╭─ Available data
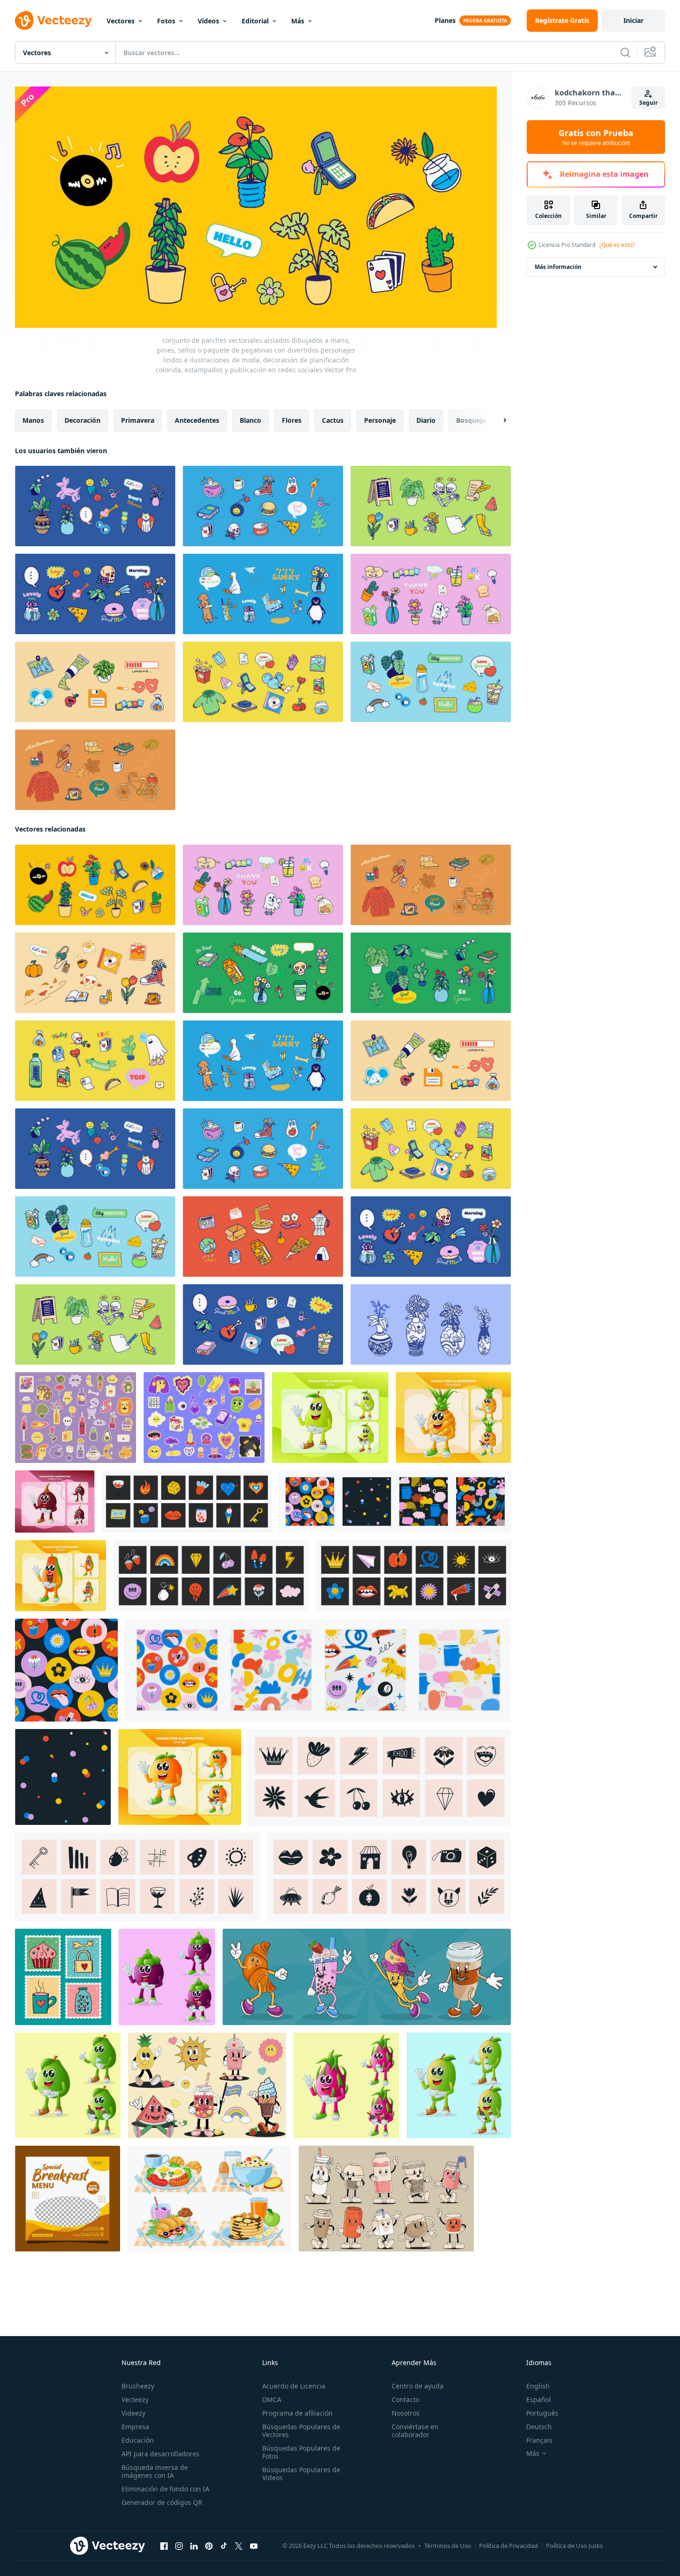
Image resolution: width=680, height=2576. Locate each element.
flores (291, 419)
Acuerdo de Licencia (293, 2385)
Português (542, 2413)
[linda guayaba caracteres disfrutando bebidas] (68, 2085)
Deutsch (539, 2426)
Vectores (121, 20)
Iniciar (633, 20)
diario (426, 419)
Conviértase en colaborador (415, 2430)
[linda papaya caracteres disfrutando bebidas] (60, 1575)
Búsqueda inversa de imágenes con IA (155, 2471)
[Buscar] (625, 52)
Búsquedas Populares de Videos (301, 2473)
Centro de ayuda (418, 2385)
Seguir (648, 103)
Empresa (135, 2426)
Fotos (166, 20)
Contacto (405, 2399)
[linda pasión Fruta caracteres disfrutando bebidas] (54, 1501)
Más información (558, 267)
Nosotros (406, 2413)
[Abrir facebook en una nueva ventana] (164, 2545)
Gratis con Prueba (595, 137)
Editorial (255, 20)
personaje (380, 419)
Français (539, 2440)
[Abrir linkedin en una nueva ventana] (194, 2545)
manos (33, 419)
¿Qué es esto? (617, 245)
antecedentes (197, 419)
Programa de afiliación (297, 2413)
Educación (138, 2440)
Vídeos (208, 20)
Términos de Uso (447, 2545)
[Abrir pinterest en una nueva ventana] (209, 2545)
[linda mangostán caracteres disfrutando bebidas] (167, 1976)
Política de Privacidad (508, 2545)
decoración (82, 419)
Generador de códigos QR (162, 2502)
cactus (333, 419)
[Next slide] (497, 420)
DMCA (271, 2399)
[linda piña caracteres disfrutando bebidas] (453, 1417)
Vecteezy (135, 2399)
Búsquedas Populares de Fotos (301, 2452)
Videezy (133, 2413)
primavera (137, 419)
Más (297, 20)
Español (538, 2399)
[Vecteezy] (53, 20)
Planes (445, 20)
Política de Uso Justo (574, 2545)
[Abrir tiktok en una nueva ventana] (224, 2545)
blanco (250, 419)
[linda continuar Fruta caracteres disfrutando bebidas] (346, 2085)
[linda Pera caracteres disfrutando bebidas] (330, 1417)
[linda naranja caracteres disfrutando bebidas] (179, 1776)
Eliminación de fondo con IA (165, 2488)
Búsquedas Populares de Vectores (301, 2430)
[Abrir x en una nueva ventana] (239, 2545)
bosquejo (471, 419)
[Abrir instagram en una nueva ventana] (179, 2545)
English (538, 2385)
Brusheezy (138, 2385)
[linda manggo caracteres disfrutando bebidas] (459, 2085)
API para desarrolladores (161, 2453)
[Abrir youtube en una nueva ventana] (254, 2545)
╰─
Output the records above as they stand, from the first line to the line with "Vecteezy (135, 2399)", inclusive, and exclude the pictures.

Image resolution: width=680, height=2576. Locate each element.
flores (291, 419)
Acuerdo de Licencia (293, 2385)
Português (542, 2413)
[linda guayaba caracteres disfrutando bebidas] (68, 2085)
Deutsch (539, 2426)
Vectores (121, 20)
Iniciar (633, 20)
diario (426, 419)
Conviértase en colaborador (415, 2430)
[linda papaya caracteres disfrutando bebidas] (60, 1575)
Búsqueda inversa de imágenes con IA (155, 2471)
[Buscar] (625, 52)
Búsquedas Populares de Videos (301, 2473)
Centro de ayuda (418, 2385)
Seguir (648, 103)
Empresa (135, 2426)
Fotos (166, 20)
Contacto (405, 2399)
[linda pasión Fruta caracteres disfrutando bebidas] (54, 1501)
Más información (558, 267)
Nosotros (406, 2413)
[Abrir facebook en una nueva ventana] (164, 2545)
Gratis con Prueba (595, 137)
Editorial (255, 20)
personaje (380, 419)
Français (539, 2440)
[Abrir linkedin en una nueva ventana] (194, 2545)
manos (33, 419)
¿Qué es esto? (617, 245)
antecedentes (197, 419)
Programa de afiliación (297, 2413)
Educación (138, 2440)
Vídeos (208, 20)
Términos de Uso (447, 2545)
[Abrir pinterest en una nueva ventana] (209, 2545)
[linda mangostán caracteres disfrutando bebidas] (167, 1976)
Política de Privacidad (508, 2545)
decoración (82, 419)
Generador de códigos QR (162, 2502)
cactus (333, 419)
[Next slide] (497, 420)
DMCA (271, 2399)
[linda piña caracteres disfrutando bebidas] (453, 1417)
Vecteezy (135, 2399)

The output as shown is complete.